------ Data extract
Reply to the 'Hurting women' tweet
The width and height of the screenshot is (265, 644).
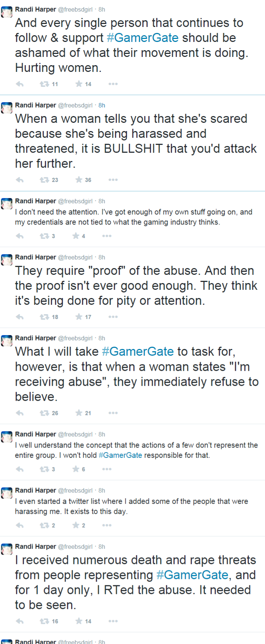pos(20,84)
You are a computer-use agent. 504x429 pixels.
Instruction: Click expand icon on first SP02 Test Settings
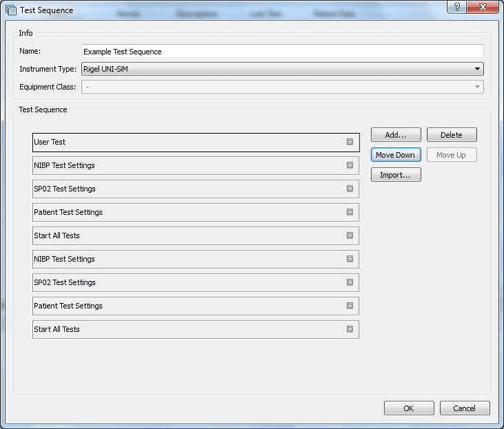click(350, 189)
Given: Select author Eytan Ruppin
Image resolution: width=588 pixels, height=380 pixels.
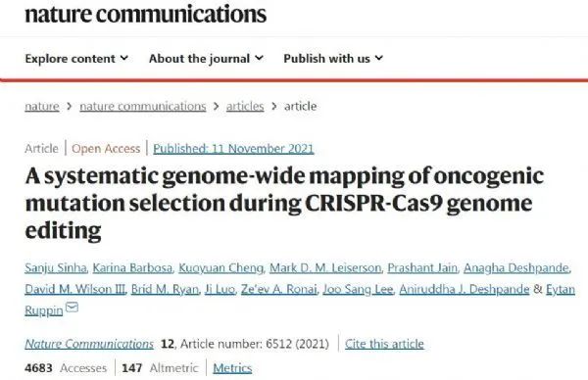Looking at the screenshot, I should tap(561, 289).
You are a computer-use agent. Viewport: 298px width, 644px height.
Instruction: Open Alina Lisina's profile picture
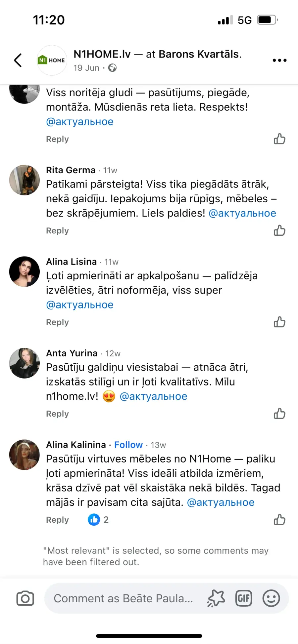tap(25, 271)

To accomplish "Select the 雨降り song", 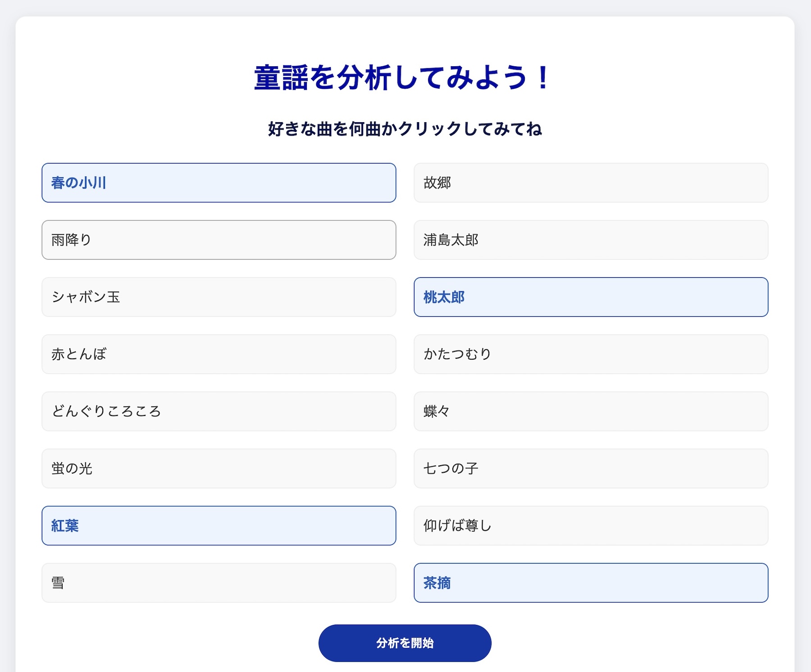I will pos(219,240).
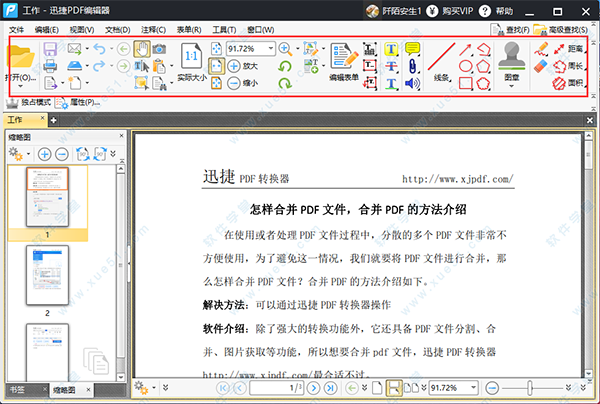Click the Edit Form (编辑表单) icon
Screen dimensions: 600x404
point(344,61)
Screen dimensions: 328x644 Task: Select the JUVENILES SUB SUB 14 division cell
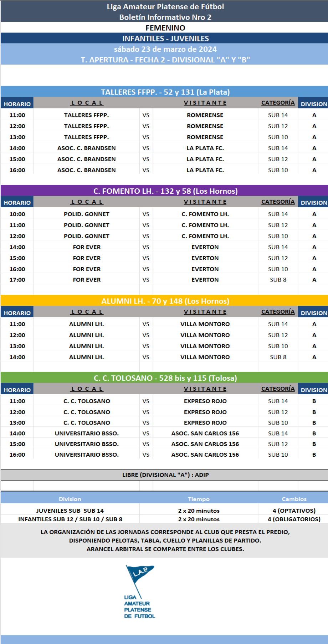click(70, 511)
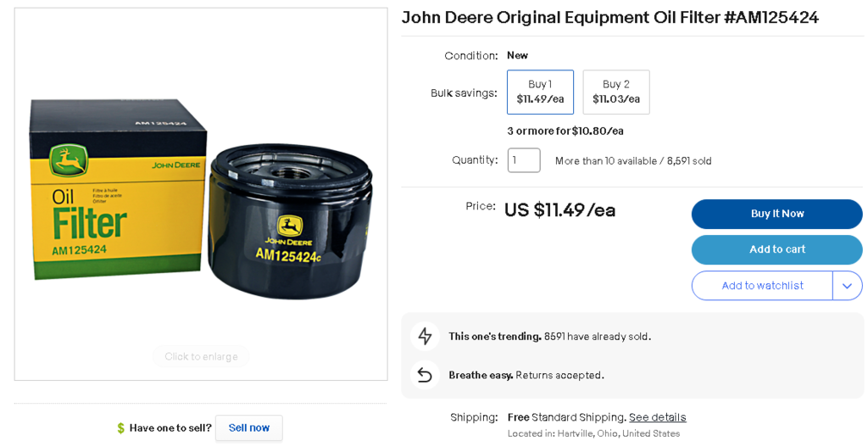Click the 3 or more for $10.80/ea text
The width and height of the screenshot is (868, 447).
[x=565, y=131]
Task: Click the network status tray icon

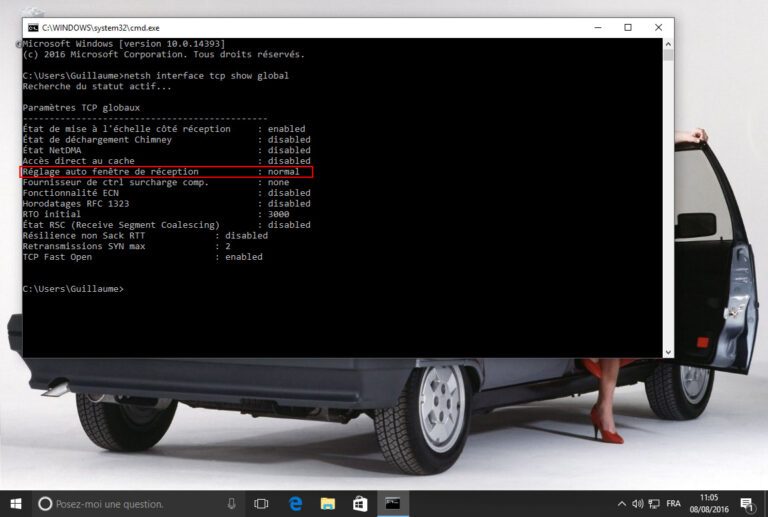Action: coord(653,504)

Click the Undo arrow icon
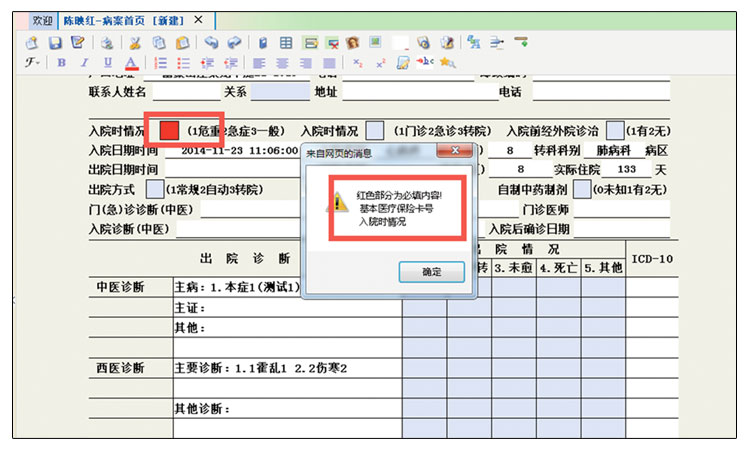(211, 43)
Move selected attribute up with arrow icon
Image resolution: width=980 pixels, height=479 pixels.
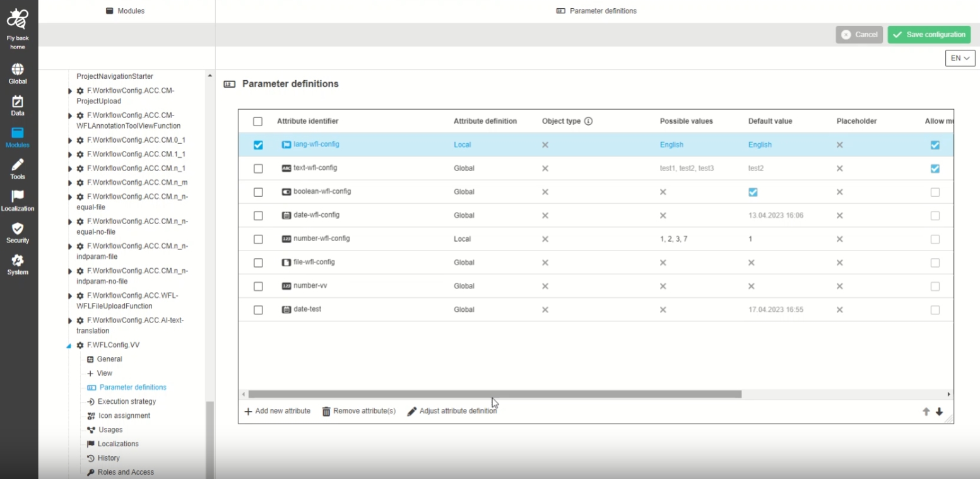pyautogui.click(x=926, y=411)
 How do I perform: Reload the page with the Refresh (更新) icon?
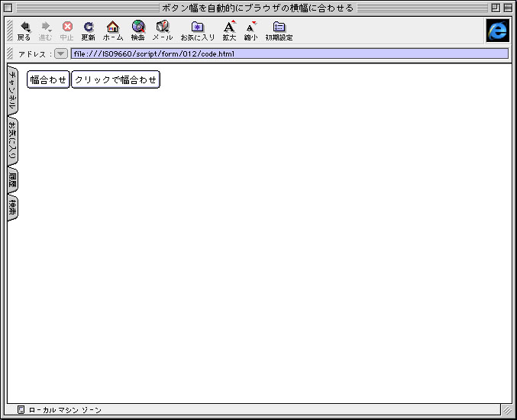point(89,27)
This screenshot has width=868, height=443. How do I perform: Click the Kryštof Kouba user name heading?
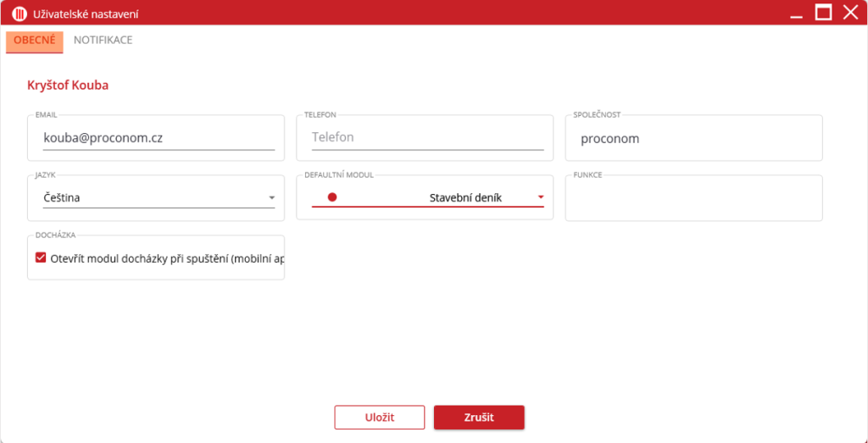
------------
------ Data extract
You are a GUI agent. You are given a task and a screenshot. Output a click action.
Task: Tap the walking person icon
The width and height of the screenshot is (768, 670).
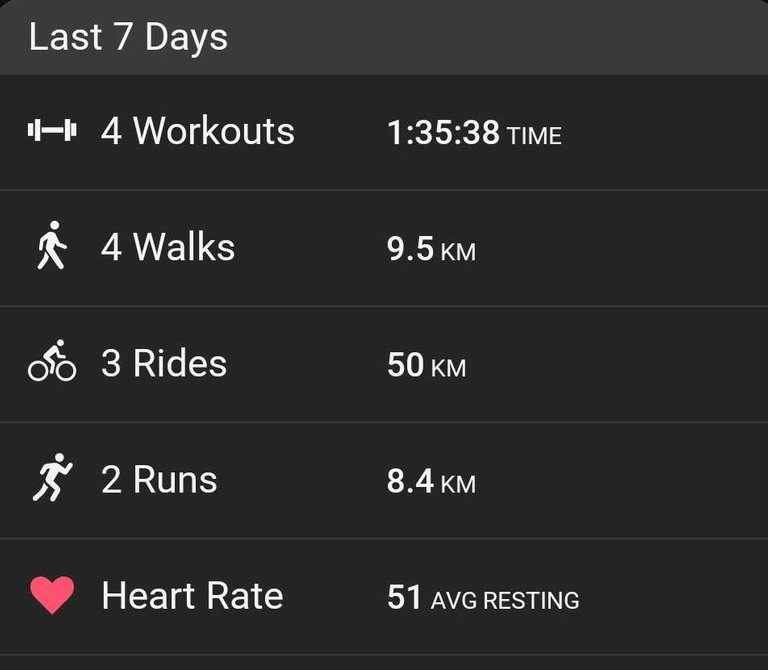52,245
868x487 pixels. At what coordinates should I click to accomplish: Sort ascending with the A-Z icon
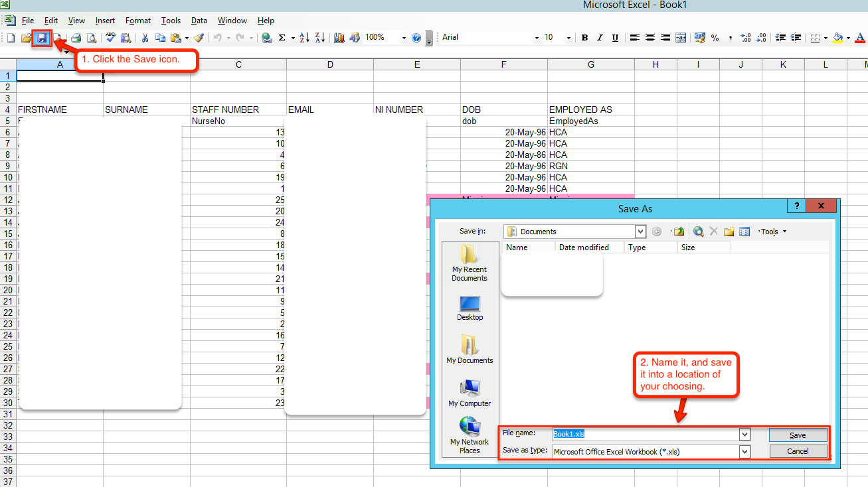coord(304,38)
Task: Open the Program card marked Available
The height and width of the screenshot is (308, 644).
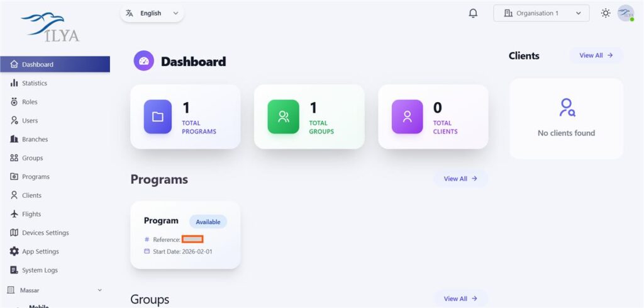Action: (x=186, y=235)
------------
### Work instructions
In the listing above, find the line containing "The width and height of the screenshot is (768, 670)." and the line containing "Task: Open the Program card marked Available". Print those two lines and every line between them exactly, with no pictures.

### Result
The width and height of the screenshot is (768, 670).
52,245
868x487 pixels. At what coordinates should I click to accomplish: Sort ascending with the A-Z icon
coord(304,38)
Task: Open the Program card marked Available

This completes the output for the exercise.